> [TASKS TO COMPLETE]
[1] From the COVID-19 travel update on Costa Rica and England, list every action the text says travelers to England must take.
[2] Extend the COVID-19 travel update on Costa Rica and England beyond its final paragraph.

> [TEXT SHOWN]
■ ■ ■ ■ ■ ■ ■
Last revision/update: 12 April 2021
Costa Rica
  • As of the 1st of November 2020 Costa Rica has reopened its borders without any quarantine restrictions to all travellers.
Last revision/update: 12 April 2021
England UK
  • The UK has drawn up a detailed plan of its route of the lockdown. The schools are open and welcoming students on campus for face-to-face lessons.
  • The UK has restricted the entry of all foreign nationals who have passed through or have been in Angola, Argentina, Bangladesh, Bolivia, Botswana, Brazil, Burundi, Cape Verde, Chile, Colombia, Democratic Republic of the Congo, Ecuador, Eswatini, Ethiopia, French Guiana, Guyana, Kenya, Lesotho, Malawi, Mozambique, Namibia, Oman, Pakistan, Panama, Paraguay, Peru, Philippines, Qatar, Rwanda, Seychelles, Somalia, South Africa, Suriname, Tanzania, United Arab Emirates (UAE), Uruguay, Venezuela, Zambia, and Zimbabwe.
  • All passengers must present proof of a negative PCR test for COVID-19. The required test cannot be older than 72 hours before entry as well as test again on the 2nd and 8th day of quarantine. The test must be booked online before arrival. All travelers must quarantine for 10 days upon arrival in England.
  • Before traveling to the UK, you must complete the public health passenger locator form 48 hours before your arrival.
  • Hygiene measures: all schools are subjected to follow a protocol on cleaning and disinfection which is in accordance with national laws and recommendations. Students have to maintain a distance of 2 metres in the class and school in general and they have to wash and disinfect their hands often and thoroughly; hand sanitizers are provided in all rooms and in the common areas. The use of masks is obligatory.
■ ■ ■ ■ ■ ■ ■
> [EXTRACTED RECORDS]
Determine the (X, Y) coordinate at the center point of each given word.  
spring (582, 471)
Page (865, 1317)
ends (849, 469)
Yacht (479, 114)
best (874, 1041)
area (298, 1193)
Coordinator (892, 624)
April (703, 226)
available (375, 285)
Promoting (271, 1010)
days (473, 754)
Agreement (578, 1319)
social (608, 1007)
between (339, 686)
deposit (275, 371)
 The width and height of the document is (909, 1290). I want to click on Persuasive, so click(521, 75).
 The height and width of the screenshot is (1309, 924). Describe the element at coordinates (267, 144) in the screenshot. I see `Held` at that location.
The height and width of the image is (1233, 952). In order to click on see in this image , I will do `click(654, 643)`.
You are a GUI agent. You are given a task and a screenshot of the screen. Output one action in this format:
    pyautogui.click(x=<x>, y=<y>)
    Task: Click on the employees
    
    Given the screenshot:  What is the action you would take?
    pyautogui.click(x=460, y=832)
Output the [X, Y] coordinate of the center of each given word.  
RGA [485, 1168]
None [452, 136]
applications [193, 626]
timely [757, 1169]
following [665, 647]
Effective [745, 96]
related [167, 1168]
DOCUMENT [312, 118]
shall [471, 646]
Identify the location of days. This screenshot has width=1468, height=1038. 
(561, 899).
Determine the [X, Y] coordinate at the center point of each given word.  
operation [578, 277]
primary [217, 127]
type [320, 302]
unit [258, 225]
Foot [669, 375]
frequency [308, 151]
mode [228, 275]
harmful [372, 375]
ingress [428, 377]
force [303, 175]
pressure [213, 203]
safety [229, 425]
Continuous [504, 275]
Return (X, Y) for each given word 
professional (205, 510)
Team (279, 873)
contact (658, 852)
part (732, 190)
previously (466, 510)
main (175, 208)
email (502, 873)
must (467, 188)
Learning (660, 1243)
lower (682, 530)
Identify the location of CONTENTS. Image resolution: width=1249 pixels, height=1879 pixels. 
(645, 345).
■ ■ ■ ■ ■ ■ ■
> [RESPONSES]
[1]
- Present proof of a negative PCR test for COVID-19 taken no more than 72 hours before entry.
- Test again on the 2nd and 8th day of quarantine.
- Book the test online before arrival.
- Quarantine for 10 days upon arrival in England.
- Complete the public health passenger locator form 48 hours before arrival.

[2]
  • Accommodation: shared rooms are not available at the moment due to the distancing rules, but single rooms are available in residences.
  • The recommendation is to avoid public transport. If you do use public transport, it’s mandatory to wear a mask and you must stay 2 metres apart from other people.
  • In public, people must stay 2 metres apart and it's mandatory to wear a mask. This is recommended by the World Health Organisation.
  • Bars and restaurants are adhering to strict social distancing regulation, regular disinfection, and cleaning protocols, and they are only allowed to service in a reduced percentage of their capacity.
Last revision/update: 12 April 2021
France
  • There are no restrictions for travel to Metropolitan France from the European Union Member States, Andorra, the Vatican, Iceland, Liechtenstein, Monaco, Norway, San Marino, and Switzerland. All passengers arriving in France must present proof of a negative PCR test for COVID-19. The required test cannot be older than 72 hours prior to entry. All passengers are subject to a 7 days of quarantine in a hotel designated by the French authorities.
  • Following the latest safety guidelines and restrictions imposed by the French authorities, all schools in French are offering online lessons, to remain in place until further notice.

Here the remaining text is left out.